I talked to my "hero" lately, and his "thoughts" have never left my thoughts. It was one of those nights where you gurge your redhorse and puff your lights… shit! there i was complaining about things that could be something from nothing to just nothing.
okay.. so, i was internalizing my romantic thoughts aloud that ranges from dwelling on my recent break-up to finding a new "shokeks" asap (shit! never thought i could sound so desperate in my life.). the latter sounds so drastic, eh? i didn’t care then… when kuya mark, probably tired of my blabs, shared his thoughts about my dilemma. and here’s what he told me:
(this is not verbatim, ok? Let’s just say that I’m going to share the things that got really glued in my hypothalamus.)

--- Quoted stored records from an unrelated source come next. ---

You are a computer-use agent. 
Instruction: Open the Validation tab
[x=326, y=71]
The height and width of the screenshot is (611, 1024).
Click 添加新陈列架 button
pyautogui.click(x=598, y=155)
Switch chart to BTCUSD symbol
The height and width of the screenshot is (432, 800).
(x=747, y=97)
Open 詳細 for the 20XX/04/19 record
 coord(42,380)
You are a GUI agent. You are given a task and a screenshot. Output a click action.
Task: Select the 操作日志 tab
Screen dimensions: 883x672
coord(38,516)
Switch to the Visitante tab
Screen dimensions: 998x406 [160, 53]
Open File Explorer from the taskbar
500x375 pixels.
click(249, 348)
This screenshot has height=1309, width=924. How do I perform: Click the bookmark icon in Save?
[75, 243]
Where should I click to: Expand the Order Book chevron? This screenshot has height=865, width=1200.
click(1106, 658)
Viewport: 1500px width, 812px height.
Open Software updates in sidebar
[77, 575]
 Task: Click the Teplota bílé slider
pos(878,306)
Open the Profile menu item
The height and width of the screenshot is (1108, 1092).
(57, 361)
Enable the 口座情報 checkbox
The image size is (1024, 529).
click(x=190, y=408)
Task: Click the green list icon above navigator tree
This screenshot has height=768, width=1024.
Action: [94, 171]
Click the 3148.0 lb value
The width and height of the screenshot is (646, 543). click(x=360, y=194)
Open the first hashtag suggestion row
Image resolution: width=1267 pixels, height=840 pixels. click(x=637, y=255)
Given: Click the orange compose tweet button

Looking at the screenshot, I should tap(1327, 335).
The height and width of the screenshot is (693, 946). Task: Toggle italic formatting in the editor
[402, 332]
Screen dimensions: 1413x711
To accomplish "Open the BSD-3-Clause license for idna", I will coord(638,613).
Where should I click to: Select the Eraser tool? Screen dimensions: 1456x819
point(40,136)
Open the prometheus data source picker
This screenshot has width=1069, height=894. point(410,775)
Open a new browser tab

Nevertheless, the bottomline is: I jumped into a too serious relationship at a very young age.
<Kuya Mark: "You were practically married. You sleep, eat, wake up with this person, and even tried sharing the different kinds of responsibilities and problems that people you’re age aren’t supposed to be involved with. You jumped into something so serious that you missed the mediocre relatioships that you should have enjoyed while young. And because of your experience, you end up equating all your future relationships with that.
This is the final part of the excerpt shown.